▶ **What you need to do**
Exact copy, no pictures: reproduce every record below as it stands.
Supplied records: Begin
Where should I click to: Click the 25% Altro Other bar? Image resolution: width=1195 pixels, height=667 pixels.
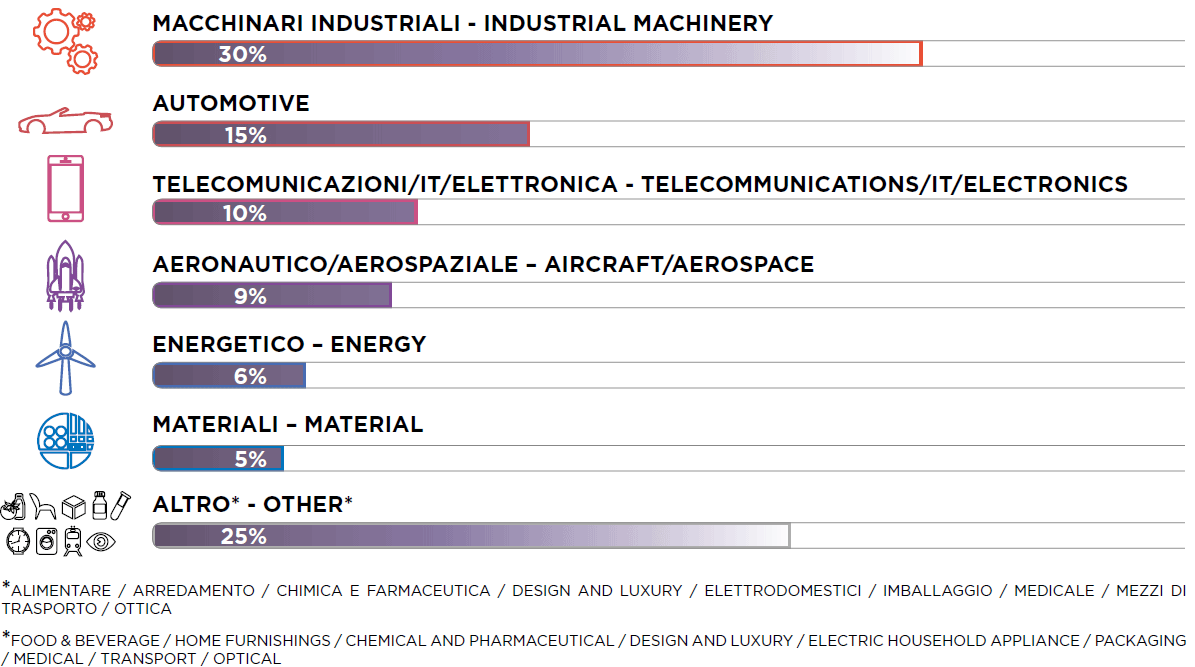pyautogui.click(x=471, y=536)
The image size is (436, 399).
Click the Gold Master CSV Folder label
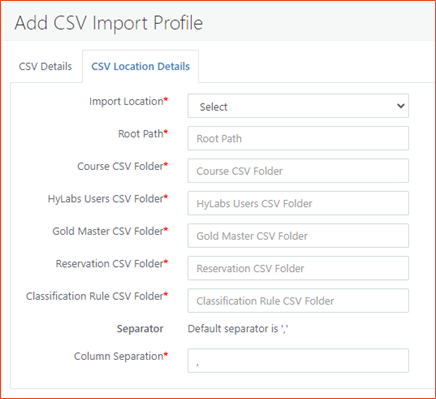110,231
Supplied records: End
▶ **Answer below**
Where should I click to: Click the 25% Altro Other bar? Image resolution: width=1195 pixels, height=667 pixels.
pyautogui.click(x=471, y=536)
The image size is (436, 399).
Click the Gold Master CSV Folder label
110,231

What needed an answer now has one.